These are the key concepts you need to understand to accurately answer the question.

Radiation Circuit Analysis

Understanding radiation circuit analysis is crucial for solving problems related to radiant energy transfer. In thermal systems, this concept is similar to electrical circuits, where temperature differences drive heat flow, and thermal resistances impede it. Just as electrical resistance opposes current, thermal resistance hinders heat transfer.

In our textbook problem, a radiation circuit was drawn to represent the radiative and convective heat transfer from a cylindrical heater to its surroundings via a parabolic reflector. Here, each resistance is derived based on known emissivities and the Stefan-Boltzmann law for radiant exchange. The unique feature of a radiation circuit is that it helps to visualize and calculate the flow of radiant energy between different surfaces, taking into account both emission and reflection characteristics of the materials involved.

Such analysis is typically used to determine the heater's power dissipation and surface temperatures within the system. By using formulas that quantify thermal resistance, students can calculate the rate at which heat is exchanged and understand how modifying surface properties or configurations will impact the overall heat transfer.

Thermal Resistance in Heat Transfer

The concept of thermal resistance plays a central role in heat transfer, particularly when dealing with steady-state conditions. Thermal resistance is a measure of a material's ability to resist the flow of heat. In the context of our exercise, both radiative and convective thermal resistances are taken into account for comprehensive heat transfer analysis.

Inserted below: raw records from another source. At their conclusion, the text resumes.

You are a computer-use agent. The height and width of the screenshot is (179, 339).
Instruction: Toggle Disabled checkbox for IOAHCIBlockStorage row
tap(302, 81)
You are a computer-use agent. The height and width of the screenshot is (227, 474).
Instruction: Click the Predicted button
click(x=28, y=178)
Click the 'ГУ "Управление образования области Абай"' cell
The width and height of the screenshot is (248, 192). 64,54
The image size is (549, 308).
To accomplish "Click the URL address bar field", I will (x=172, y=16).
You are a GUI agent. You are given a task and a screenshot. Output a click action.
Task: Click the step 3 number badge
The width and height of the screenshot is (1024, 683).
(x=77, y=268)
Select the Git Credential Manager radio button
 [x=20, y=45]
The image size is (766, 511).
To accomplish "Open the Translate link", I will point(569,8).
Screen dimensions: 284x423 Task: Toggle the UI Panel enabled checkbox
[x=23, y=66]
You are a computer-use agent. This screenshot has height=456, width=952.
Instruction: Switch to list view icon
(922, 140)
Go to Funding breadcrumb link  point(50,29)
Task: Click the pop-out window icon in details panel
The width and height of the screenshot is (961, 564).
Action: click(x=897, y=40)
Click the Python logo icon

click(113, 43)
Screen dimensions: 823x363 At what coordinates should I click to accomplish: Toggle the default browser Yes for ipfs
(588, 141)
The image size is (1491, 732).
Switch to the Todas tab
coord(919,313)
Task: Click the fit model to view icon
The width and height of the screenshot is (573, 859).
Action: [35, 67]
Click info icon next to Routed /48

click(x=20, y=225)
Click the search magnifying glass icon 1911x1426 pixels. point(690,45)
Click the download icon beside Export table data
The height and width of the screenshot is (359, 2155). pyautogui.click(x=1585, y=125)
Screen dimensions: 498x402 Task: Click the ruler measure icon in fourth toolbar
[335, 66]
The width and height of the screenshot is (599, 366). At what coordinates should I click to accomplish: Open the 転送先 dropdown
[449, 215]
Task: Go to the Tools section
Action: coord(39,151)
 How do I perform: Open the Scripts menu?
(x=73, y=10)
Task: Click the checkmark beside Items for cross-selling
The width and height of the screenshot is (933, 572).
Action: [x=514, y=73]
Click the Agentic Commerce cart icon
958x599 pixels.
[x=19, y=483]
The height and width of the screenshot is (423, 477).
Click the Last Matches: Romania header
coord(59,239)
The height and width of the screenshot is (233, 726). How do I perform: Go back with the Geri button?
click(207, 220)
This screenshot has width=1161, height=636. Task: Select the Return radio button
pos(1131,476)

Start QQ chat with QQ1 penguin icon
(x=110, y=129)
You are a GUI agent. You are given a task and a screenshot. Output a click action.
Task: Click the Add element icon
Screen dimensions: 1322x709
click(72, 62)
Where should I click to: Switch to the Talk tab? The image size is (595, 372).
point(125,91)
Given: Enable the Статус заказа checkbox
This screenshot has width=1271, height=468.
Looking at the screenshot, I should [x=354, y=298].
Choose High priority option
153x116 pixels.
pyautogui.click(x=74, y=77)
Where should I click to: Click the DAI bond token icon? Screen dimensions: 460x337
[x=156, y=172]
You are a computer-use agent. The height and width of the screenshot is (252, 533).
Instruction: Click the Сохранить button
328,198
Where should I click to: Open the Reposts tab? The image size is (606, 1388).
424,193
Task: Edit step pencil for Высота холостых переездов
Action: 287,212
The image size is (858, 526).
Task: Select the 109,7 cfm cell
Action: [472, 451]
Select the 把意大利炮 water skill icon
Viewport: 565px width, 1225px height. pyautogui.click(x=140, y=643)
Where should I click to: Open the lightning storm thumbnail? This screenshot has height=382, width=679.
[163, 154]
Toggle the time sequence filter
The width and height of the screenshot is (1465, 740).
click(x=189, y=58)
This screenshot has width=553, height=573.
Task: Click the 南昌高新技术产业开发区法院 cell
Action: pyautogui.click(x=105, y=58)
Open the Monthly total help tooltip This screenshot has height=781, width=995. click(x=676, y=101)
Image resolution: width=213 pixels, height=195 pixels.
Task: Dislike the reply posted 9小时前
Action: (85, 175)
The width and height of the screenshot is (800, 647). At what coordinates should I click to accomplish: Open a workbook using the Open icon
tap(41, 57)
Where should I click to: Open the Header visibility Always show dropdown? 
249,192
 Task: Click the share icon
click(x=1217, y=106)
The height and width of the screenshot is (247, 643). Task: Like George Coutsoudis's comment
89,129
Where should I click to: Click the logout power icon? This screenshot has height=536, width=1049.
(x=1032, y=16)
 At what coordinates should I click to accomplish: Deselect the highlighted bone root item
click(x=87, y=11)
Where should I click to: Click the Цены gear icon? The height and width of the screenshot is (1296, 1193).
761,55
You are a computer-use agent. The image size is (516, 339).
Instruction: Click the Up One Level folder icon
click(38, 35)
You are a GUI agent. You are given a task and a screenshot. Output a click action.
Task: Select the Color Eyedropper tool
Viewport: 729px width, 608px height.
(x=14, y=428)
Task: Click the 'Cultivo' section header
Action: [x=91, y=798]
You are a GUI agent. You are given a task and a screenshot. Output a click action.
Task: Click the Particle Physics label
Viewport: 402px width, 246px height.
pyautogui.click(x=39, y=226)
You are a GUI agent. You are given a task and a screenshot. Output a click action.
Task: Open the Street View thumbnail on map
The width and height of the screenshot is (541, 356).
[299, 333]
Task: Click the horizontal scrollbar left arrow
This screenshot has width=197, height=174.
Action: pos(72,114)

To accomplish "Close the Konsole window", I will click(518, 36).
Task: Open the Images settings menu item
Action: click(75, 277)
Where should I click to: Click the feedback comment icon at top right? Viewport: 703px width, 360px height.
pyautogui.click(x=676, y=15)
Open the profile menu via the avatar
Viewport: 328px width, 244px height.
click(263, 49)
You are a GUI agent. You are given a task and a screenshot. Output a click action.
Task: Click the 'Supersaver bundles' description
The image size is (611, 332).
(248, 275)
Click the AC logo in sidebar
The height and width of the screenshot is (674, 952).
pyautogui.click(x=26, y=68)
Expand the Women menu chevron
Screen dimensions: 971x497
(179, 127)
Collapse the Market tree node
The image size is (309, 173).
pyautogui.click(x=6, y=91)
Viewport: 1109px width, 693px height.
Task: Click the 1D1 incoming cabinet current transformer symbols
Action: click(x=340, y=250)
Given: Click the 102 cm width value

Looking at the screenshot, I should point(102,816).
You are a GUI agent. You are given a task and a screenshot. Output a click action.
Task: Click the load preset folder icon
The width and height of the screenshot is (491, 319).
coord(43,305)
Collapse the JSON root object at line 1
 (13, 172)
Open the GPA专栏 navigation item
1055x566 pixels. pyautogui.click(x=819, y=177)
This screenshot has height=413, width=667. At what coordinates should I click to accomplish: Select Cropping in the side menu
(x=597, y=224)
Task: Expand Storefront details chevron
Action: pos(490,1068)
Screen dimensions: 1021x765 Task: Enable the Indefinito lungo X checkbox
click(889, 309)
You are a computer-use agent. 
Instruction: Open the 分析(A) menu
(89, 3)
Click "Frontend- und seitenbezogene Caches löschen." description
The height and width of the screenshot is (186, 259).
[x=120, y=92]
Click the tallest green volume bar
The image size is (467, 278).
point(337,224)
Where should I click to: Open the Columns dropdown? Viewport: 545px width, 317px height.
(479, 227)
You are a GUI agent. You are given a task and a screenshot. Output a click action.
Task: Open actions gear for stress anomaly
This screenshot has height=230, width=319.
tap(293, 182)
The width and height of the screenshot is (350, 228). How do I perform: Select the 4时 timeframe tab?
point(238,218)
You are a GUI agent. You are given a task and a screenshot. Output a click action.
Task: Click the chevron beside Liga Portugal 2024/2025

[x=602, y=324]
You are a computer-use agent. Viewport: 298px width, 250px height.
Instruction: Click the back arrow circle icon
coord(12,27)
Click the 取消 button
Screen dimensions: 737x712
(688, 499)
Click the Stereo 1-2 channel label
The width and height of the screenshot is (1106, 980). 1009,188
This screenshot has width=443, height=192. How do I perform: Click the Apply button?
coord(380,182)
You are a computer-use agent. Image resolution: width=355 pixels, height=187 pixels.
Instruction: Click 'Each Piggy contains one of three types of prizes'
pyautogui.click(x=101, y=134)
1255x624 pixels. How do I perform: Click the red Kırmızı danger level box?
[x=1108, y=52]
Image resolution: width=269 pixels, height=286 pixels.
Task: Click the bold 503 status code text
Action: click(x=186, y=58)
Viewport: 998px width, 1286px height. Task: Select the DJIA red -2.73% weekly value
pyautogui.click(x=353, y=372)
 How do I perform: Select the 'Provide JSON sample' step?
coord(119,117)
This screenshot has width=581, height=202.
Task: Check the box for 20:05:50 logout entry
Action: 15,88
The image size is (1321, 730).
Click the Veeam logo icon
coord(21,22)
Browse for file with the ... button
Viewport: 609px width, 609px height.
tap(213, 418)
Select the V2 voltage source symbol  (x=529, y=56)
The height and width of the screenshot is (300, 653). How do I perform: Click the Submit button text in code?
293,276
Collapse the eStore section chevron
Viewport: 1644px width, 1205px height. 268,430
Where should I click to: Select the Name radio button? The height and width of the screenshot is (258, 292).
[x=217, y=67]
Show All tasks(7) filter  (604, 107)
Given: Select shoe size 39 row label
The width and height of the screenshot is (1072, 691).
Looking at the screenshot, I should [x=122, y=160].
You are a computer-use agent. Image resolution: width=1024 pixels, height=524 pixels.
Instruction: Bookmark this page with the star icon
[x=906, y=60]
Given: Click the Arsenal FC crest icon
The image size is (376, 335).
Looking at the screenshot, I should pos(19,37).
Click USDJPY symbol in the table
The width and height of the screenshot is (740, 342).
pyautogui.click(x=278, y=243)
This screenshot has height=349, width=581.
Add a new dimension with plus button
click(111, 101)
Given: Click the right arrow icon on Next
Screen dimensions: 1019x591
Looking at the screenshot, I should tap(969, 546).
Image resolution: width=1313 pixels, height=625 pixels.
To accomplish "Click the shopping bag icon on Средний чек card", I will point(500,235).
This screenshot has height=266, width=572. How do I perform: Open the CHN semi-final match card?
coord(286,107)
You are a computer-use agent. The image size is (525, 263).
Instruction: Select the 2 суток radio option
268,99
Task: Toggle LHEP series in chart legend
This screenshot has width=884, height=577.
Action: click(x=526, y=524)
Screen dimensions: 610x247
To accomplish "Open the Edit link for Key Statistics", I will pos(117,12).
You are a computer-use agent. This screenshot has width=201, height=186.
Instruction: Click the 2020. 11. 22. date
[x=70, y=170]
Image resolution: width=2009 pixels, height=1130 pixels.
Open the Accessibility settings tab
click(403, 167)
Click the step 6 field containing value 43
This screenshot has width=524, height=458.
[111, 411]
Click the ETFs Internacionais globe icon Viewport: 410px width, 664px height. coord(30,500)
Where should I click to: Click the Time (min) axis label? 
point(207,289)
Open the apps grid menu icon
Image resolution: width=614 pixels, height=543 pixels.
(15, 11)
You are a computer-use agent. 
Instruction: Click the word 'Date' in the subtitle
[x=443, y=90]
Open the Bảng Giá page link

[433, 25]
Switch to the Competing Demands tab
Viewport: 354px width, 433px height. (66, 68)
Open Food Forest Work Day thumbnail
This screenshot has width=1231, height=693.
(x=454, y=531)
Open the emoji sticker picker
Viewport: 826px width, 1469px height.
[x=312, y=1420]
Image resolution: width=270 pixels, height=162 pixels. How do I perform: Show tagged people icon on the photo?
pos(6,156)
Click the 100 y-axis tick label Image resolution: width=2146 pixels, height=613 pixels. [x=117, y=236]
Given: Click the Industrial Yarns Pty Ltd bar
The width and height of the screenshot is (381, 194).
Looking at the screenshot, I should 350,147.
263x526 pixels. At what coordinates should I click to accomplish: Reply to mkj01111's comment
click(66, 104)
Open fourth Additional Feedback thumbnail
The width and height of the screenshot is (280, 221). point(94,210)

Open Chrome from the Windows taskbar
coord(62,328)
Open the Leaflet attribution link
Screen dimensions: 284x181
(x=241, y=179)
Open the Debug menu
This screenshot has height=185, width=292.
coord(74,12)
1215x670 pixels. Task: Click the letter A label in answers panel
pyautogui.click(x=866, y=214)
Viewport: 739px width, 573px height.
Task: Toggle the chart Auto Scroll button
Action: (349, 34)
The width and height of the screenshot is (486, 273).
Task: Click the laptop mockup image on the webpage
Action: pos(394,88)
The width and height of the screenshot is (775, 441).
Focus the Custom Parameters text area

The radiative resistance depends on surface emissivity and area, while the convective resistance is a function of the convection heat transfer coefficient and the surface area. It's akin to resistance in an electrical circuit – higher thermal resistance means less heat transfer for a given temperature difference. Let's analogize with a blanket: a thicker blanket (higher resistance) means less heat loss from your body (the heater) to the air (the surroundings).

Students should grasp that by summing these resistances, much like in series electrical circuits, they will be able to find the overall resistance which governs the heat transfer rate under steady state in our textbook problem.

Steady-State Heat Transfer

When we discuss steady-state heat transfer, we refer to a condition where the temperature distribution in a system does not change over time. This equilibrium is an assumption that simplifies the analysis of thermal systems, as it implies that all heat entering a system must also leave it at the same rate – a principle applied in our exercise as well.

In the context of our problem, steady-state conditions allow us to set the power dissipated by the heater equal to the radiant energy transfer rate. This simplification is fundamental because it negates the need to consider time-dependent changes in temperature, enabling students to focus on applying resistance concepts to the system’s current state. Think of it as water flow through a pipe: at steady state, the amount of water entering one end equals the amount of water leaving at the other, assuming there’s nowhere else for the water to go.